[EXERCISE OBJECTIVE] Print every line of the listing below, from the line containing "This screenshot has height=371, width=1078." down to the line containing "pyautogui.click(x=248, y=853)", with both of those lines included and nothing changed.

──────── DATA EXCERPTS ────────

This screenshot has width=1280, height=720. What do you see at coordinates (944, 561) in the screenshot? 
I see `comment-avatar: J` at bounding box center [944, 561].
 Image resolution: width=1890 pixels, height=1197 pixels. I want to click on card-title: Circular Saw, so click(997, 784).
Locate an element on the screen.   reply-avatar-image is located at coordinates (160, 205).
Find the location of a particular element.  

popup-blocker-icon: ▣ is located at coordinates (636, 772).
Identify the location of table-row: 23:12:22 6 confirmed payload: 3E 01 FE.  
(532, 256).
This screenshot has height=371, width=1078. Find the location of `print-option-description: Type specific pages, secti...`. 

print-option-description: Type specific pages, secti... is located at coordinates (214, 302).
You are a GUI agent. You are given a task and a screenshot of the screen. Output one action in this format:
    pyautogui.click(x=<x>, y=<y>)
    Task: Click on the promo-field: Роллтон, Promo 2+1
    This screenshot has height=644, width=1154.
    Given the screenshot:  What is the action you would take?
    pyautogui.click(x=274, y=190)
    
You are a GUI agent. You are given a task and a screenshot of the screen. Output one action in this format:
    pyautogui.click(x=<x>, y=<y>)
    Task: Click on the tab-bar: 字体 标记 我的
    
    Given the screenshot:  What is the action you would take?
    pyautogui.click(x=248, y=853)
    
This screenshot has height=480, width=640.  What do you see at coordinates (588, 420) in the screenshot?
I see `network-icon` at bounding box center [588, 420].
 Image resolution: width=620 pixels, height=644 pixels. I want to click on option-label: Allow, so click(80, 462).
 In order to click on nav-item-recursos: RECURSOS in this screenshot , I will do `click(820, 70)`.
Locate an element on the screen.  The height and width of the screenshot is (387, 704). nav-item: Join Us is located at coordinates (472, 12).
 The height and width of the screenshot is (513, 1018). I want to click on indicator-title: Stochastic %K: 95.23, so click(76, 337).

────────

[RESPONSE BELOW]
This screenshot has height=371, width=1078. Find the location of `print-option-description: Type specific pages, secti...`. 

print-option-description: Type specific pages, secti... is located at coordinates (214, 302).
You are a GUI agent. You are given a task and a screenshot of the screen. Output one action in this format:
    pyautogui.click(x=<x>, y=<y>)
    Task: Click on the promo-field: Роллтон, Promo 2+1
    This screenshot has height=644, width=1154.
    Given the screenshot:  What is the action you would take?
    pyautogui.click(x=274, y=190)
    
You are a GUI agent. You are given a task and a screenshot of the screen. Output one action in this format:
    pyautogui.click(x=<x>, y=<y>)
    Task: Click on the tab-bar: 字体 标记 我的
    
    Given the screenshot:  What is the action you would take?
    pyautogui.click(x=248, y=853)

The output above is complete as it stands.